Stadtstraße: Besetzern drohen hohe Strafzahlungen
Besuch von der Polizei hatten die Umweltaktivisten, die mit einem Protestcamp im 22. Bezirk den Bau der Stadtstraße blockieren, diese Woche bereits. Jetzt kam auch noch der Postbote. Mit – aus Sicht der Besetzer – ähnlich unerfreulichen Nachrichten.
Nachdem die Polizei die Versammlung offiziell aufgelöst hat (ein Formalakt, der an der faktischen Besetzung noch nichts ändert), droht die Stadt Wien in einem Schreiben jetzt mit dem Anwalt.
Wenn die Aktivisten nicht ehestmöglich abziehen, sehe sie sich gezwungen, „sämtliche ihr zur Verfügung stehenden rechtlichen Schritte einzuleiten, um die entstandenen Schäden einzufordern“, heißt es in dem Schreiben, das dem KURIER vorliegt.
Alle haften
Wen man zur Rechenschaft ziehen kann, hat die Stadt bereits rechtlich abgeklärt: Es bestehe eine „solidarische Haftung sämtlicher beteiligter Aktivist*innen für den gesamten Schaden“, heißt es in dem Brief.
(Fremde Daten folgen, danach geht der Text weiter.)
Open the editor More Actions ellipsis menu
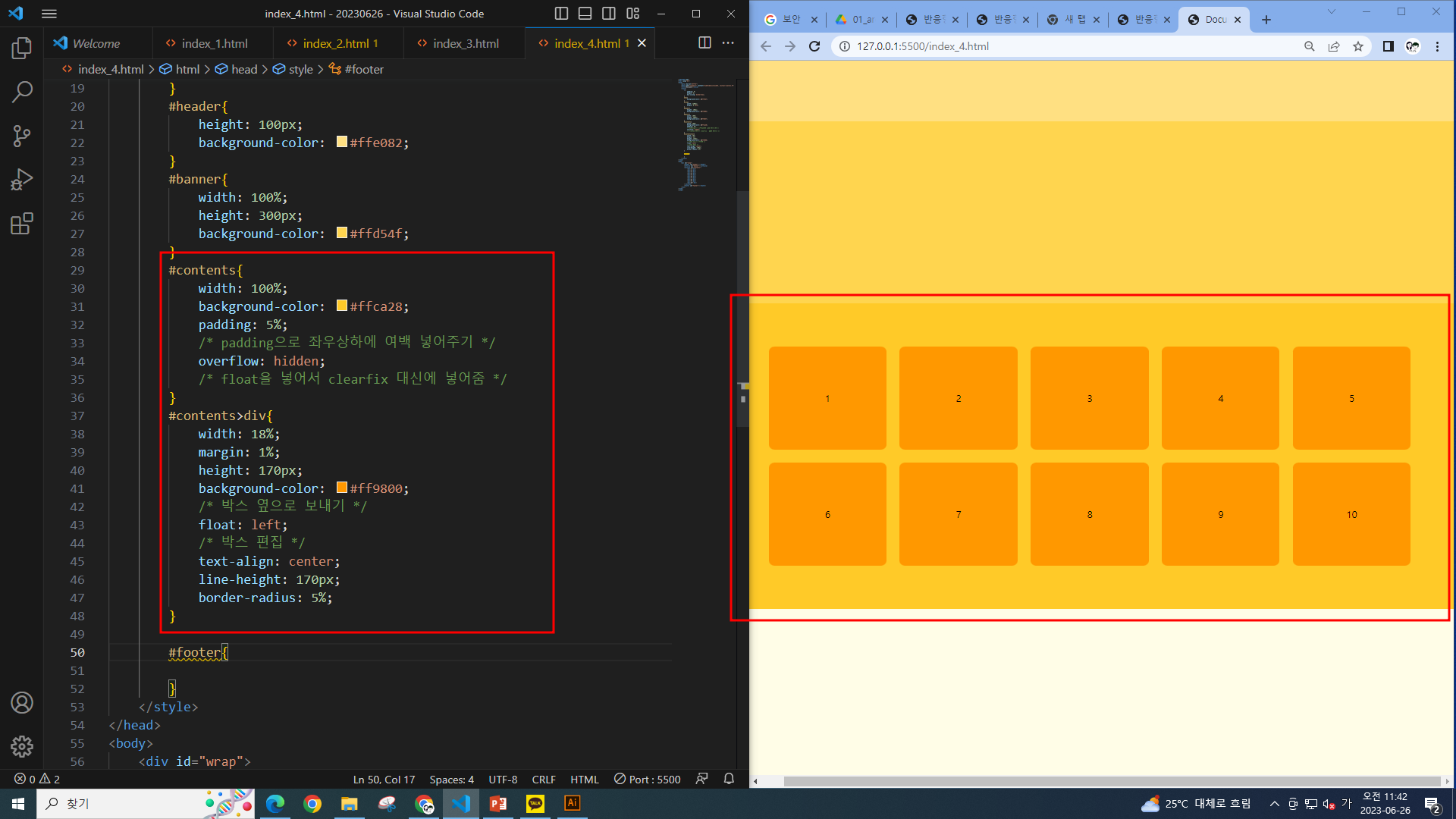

Soll heißen: Es muss kein Rädelsführer ausgemacht werden, alle Haftenden müssen unabhängig von ihrer Schuld für Verbindlichkeiten und Schäden gleichmäßig einstehen.
Die Höchstgerichte hätten in ähnlichen Fällen bereits so entschieden, heißt es. Die letzte große Besetzung, mit der ein Bauprojekt in Österreich verhindert werden sollte, war übrigens jene gegen die 380-KV-Leitung in Salzburg.
Vorerst keine Räumung
Mit einer Räumung der Baustelle durch die Polizei will die zuständige Stadträtin Ulli Sima (SPÖ) im Gespräch mit dem KURIER noch nicht drohen: Sie appelliere lieber an die Besetzer, anzuerkennen, dass auch die grüne Umweltministerin Leonore Gewessler dem Bau zugestimmt habe. Die Straße sei wichtig für den Ausbau des Wohngebiets Seestadt Aspern.
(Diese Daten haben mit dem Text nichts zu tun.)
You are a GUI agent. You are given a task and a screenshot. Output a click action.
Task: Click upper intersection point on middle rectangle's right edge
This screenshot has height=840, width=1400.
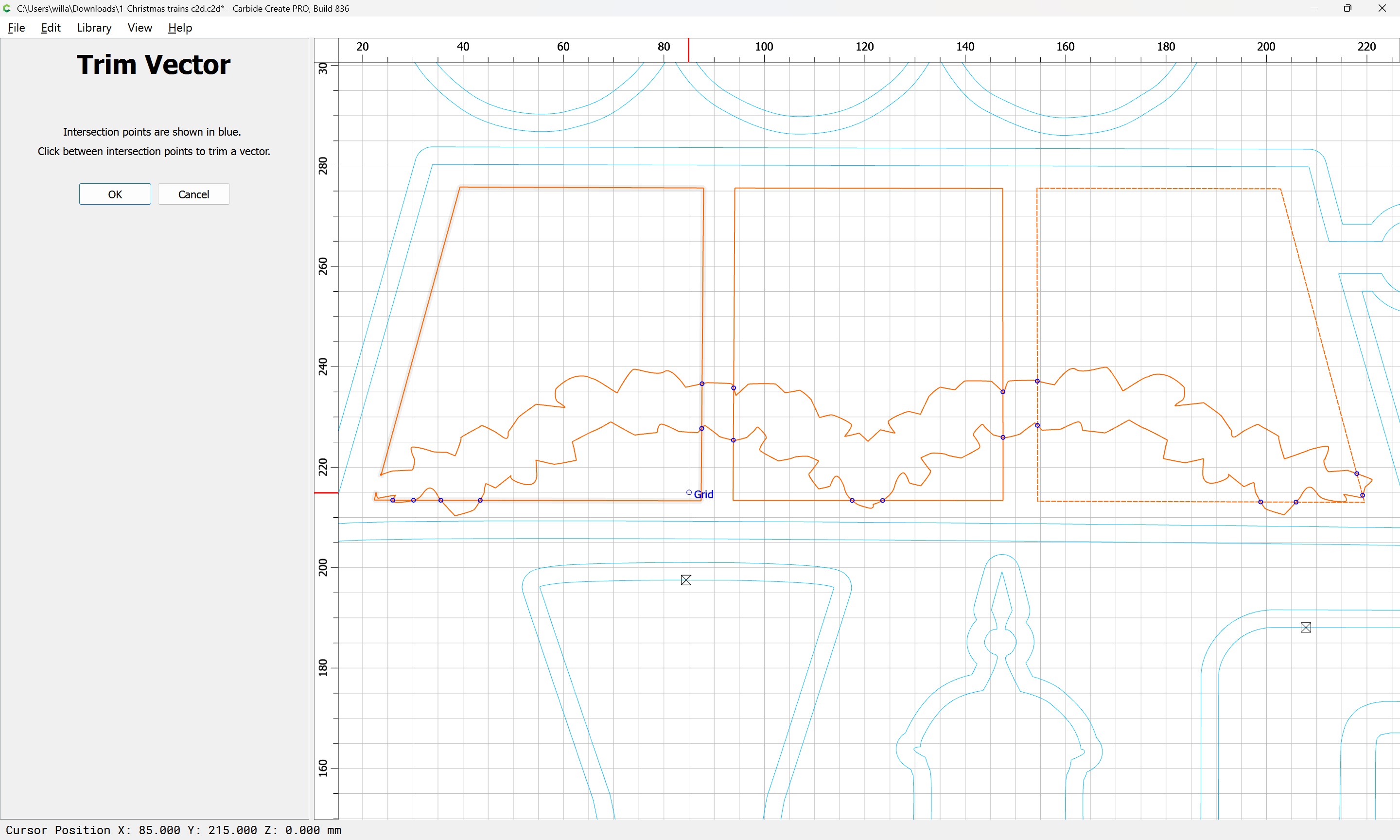1003,392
Die Besetzer zeigen sich davon unbeeindruckt. Man wolle bleiben, lässt man ausrichten: Erst wenn die Stadtstraße gestoppt sei, sei „auch die Lobau vor den Baggern sicher“. Der Zulauf an Unterstützern sei zuletzt sogar wieder stärker geworden.
Neues Gutachten
Widerstand der anderen Art übt unterdessen die Wiener Wirtschaftskammer: Sie will den Stopp des Lobautunnels durch Umweltministerin Gewessler weiter bekämpfen – hat, wie die Stadt, Klagen angekündigt.
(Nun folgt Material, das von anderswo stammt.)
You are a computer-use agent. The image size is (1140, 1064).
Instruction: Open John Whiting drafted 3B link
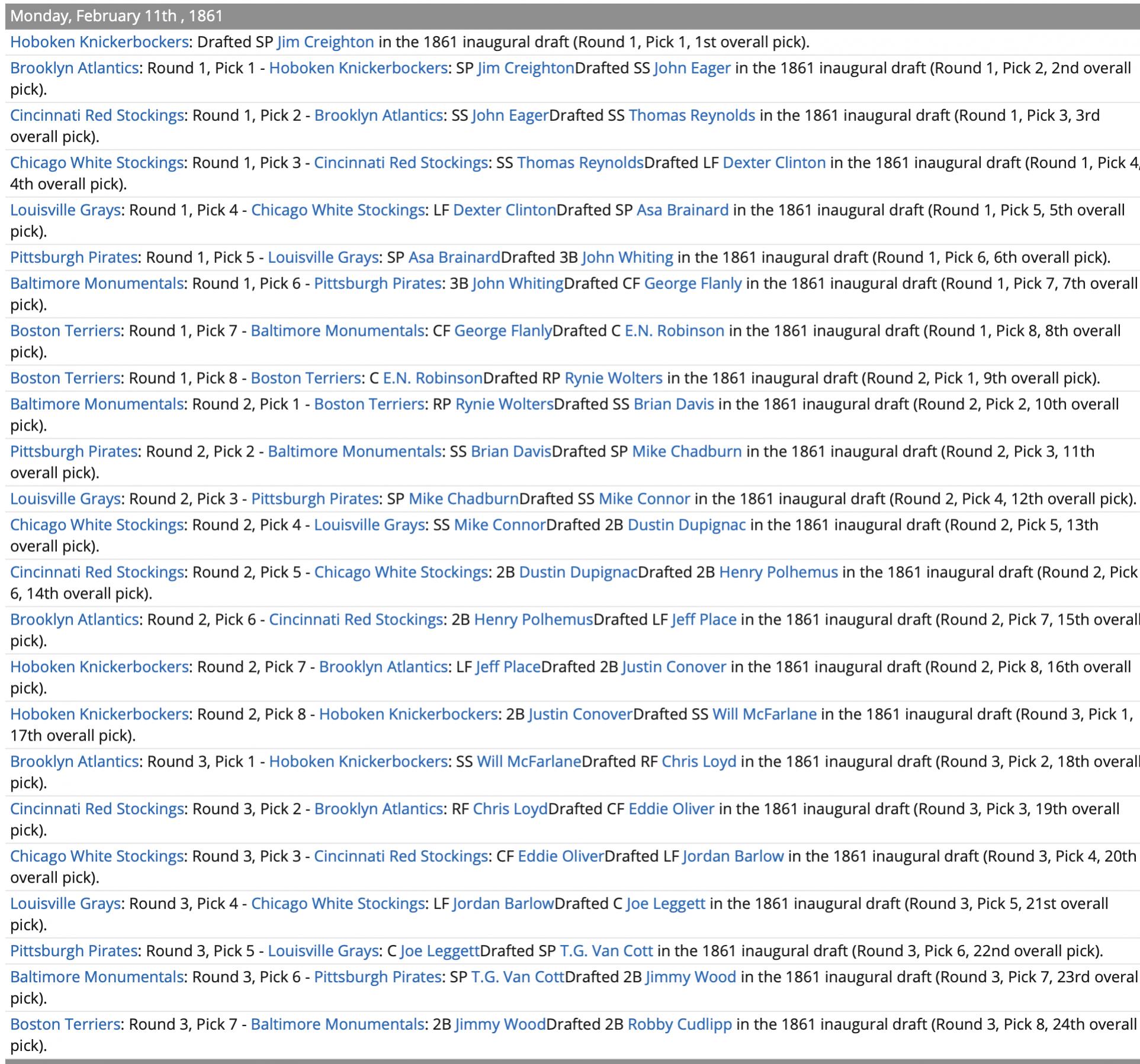tap(627, 258)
Gestern hat die Wirtschaftskammer in einem ersten Schritt ein neues Gutachten präsentiert. Der Befund: Gewessler habe „willkürlich und ohne Rechtsgrundlage“ gehandelt.
Das Gutachten zeige „sehr klar, dass Aufsichtsratsmitglieder der Asfinag haften, wenn sie einem Bauprogramm zustimmen, in dem Straßenteile nicht mehr enthalten sind, die im Bundesstraßengesetz festgelegt sind“, sagt Wiens Wirtschaftskammer-Chef Walter Ruck.
Schon im Sommer ließ die Wirtschaftskammer ein Gutachten erstellen, das zu einem ähnlichen Ergebnis kam, Gewessler aber nicht in ihren Plänen aufhielt.
Die Wiener SPÖ und die ÖVP zeigten sich in einer ersten Reaktion erfreut über das Gutachten.
Die für den Bau des Lobautunnels zuständige Asfinag versichert in einer Stellungnahme, dass „selbstverständlich“ alle Entscheidungen von Vorstand und Aufsichtsrat gültigen rechtlichen Bestimmungen entsprechen würden. Sie würden zudem im Unternehmensinteresse erfolgen, heißt es in einem Statement an die APA.